Umberto Bossi ribadisce la sua contrarietà all’estensione anche ai cittadini italiani della misura di identificazione tramite le impronte digitali. Il ministro per le Riforme, intervenendo ieri pomeriggio su Radio Padania Libera, giudica necessario prendere le impronte digitali soltanto agli extracomunitari. «C'è chi all’interno del governo, e mi pare di aver sentito, anche il Presidente della Repubblica, ritiene che le impronte digitali devono essere estese agli italiani - ha precisato Bossi -. Io sono completamente contrario. Noi abbiamo la certezza di avere uffici dell’anagrafe che funzionano e contrario io, contrari tutti. Cioè: gli altri possono anche mettersi d’accordo ma un governo non può dividersi in due, altrimenti non si capisce perchè ho lasciato passare l’emendamento sulle impronte digitali».
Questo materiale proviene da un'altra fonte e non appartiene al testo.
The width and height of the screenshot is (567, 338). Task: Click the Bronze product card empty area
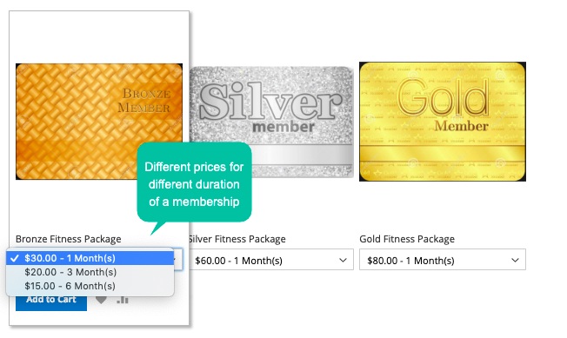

«È vero - ha aggiunto ancora il segretario federale della Lega - che sulla carta d’identità c'è uno spazio che doveva essere riservato alle impronte digitali, ma nella nostra storia l’impronta digitale è riservata a quelli che vanno in carcere o comunque hanno problemi con la giustizia. Quindi non vedo perchè applicare la stessa regola agli extracomunitari, della cui identità non sappiamo niente e che spesso, per le leggi che ci furono, possono ottenere un documento d’identità e spesso e volentieri ne hanno in tasca tre, quattro, cinque differenti».
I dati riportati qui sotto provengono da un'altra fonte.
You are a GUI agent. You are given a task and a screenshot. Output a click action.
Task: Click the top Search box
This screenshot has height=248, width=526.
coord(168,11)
«La necessità dell’impronta digitale sorge da tutte queste anomalie - ha precisato Bossi -. Ma non ci sono anomalie nel nostro Paese, quindi non vedo cosa centra l’impronta digitale per noi al di là dei vari “grembiulini” che cercano sempre di ridurre gli spazi di autonomia e di libertà dei cittadini di questo Paese».
«Gli extracomunitari - ha sottolineato il ministro - spesso e volentieri bighellonano da un Paese all’altro, da un ufficio all’altro, e si fan dare vari documenti, la stessa persona si presenta con nomi differenti».
«Ho visto con i miei occhi, a Gorizia, montagne di documenti gettati via per non farsi identificare da chi passa durante la notte il nostro confine - ha quindi ricordato -. Da queste parti nessuno commette reati di quel tipo. Là li commettono regolarmente, perchè vengono da paesi dove gli uffici anagrafe non funzionano, e quando funzionano buttano via i documenti all’ingresso nel Paese. Con la legge Turco-Napolitano, che mirava a scardinare l’identità del Paese, questi qui poi dovunque vanno, in qualsiasi Comune vanno, si fanno dare la carta d’identità, quindi non sai più chi sono, insomma Spesso hanno più identità».
«Io non ho intenzione di far schedare i cittadini di questo Paese - ha concluso Bossi -, perchè poi l’impronta digitale è una schedatura. Noi vogliamo la democrazia e la libertà, non la schiavitù».